New economic reports don’t help much because we have so little real-time data on the still-developing effects of the crunch. August closings of existing homes dumped 4.3 percent, but those were pre-crunch contracts; new August contracts for new-home sales tanked 8.3 percent, subject to future cancellations. Think big. The drop in new-home sales is good news, diminishing the undercutting supply from give-away builders.
The tug of war will be decided by the job market. If it holds up, no recession, and few if any additional cuts from the Fed. The definitive job report is monthly, due Friday, Oct. 5, with September data, and don’t expect much rate movement until then. Meantime, the job-market proxy is the weekly report of new filings for unemployment insurance — amazing to me in the last two weeks: flat to falling, meaning fewer layoffs.
At this point, home buyers and sellers have been propagandized into paralysis. The marker for the moment of hysterical maximum was Jim Cramer’s (new) rant on the “Today” show, a finger-wagging “Don’t you dare buy a house — you’ll lose money!!”
Mr. Cramer’s credentials as the Mahmoud Ahmadinejad of CNBC are well-established. If he were one-tenth as smart a trader as he says, he would have long-since made enough money to buy the network, and renamed it All Jim.
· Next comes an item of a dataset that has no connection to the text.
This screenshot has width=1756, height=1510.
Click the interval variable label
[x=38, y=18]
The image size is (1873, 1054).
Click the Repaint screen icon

That said, Pollyanna crap won’t reassure fearful civilians. Cramer has a point, but a defect in reasoning fatal to any trader. Pulling chips off the table is a breeze; figuring out when to play again … that’s hard. In financial markets, the Cramers are everywhere (like the stuff that’s hard to get off your shoes) and old-timers dismiss them this way: “Sonny, they don’t ring a bell when it’s time to buy.”
There is nothing new in this housing episode, not even bad mortgages (the FHA 245 in 1980), and proper tactics still apply. Location prevails. Prices fall early in sour markets and then flatten. Sellers tend to be patient, and should be, ignoring bottom-fishers and cripple-shooters. Good stuff bottoms first, and rises first. Two common phrases in civilian homes, the first less so than the second: “I knew we shouldn’t have paid that much!” and “I told you we should have bought then, but nooooooo!”
Another hysterical argument driving civilians crazy: a threatening “dollar crash.” Yes, the buck has some long-term trouble (it started about a week after the end of World War II), and could suffer short-term lurching, but the yammering from Wall Street commentators is unprofessional and wishful, and invariably incomplete.
When oil or gold or stocks or homes fall in price, the decline is absolute, from one price to another. When a currency changes in value, it is always relative to another currency and subject to very powerful self-correcting cyclical forces. A weaker buck will help us out of this slowdown, and euro strength will slow Europe; then down goes the euro.
Currency trading is limited to this planet: to exit the dollar you have to buy somebody else’s currency. Which one? The euro is saturated, as are the Canadian loonie, and Aussie and Kiwi bucks, and Swiss francs. Asia? Oops! — all pegged to the dollar. Can’t buy China’s RMB anyway — not a traded currency. Then, you could pick pesos, reals, sols, rubles, colons, rupees or Bolivars — you want ’em, you got ’em. You could buy hard assets instead, but drive up the prices far enough and nobody can afford to make anything out of your copper or burn your oil.
Enough with Opus’ anxiety closet. Calm down out there.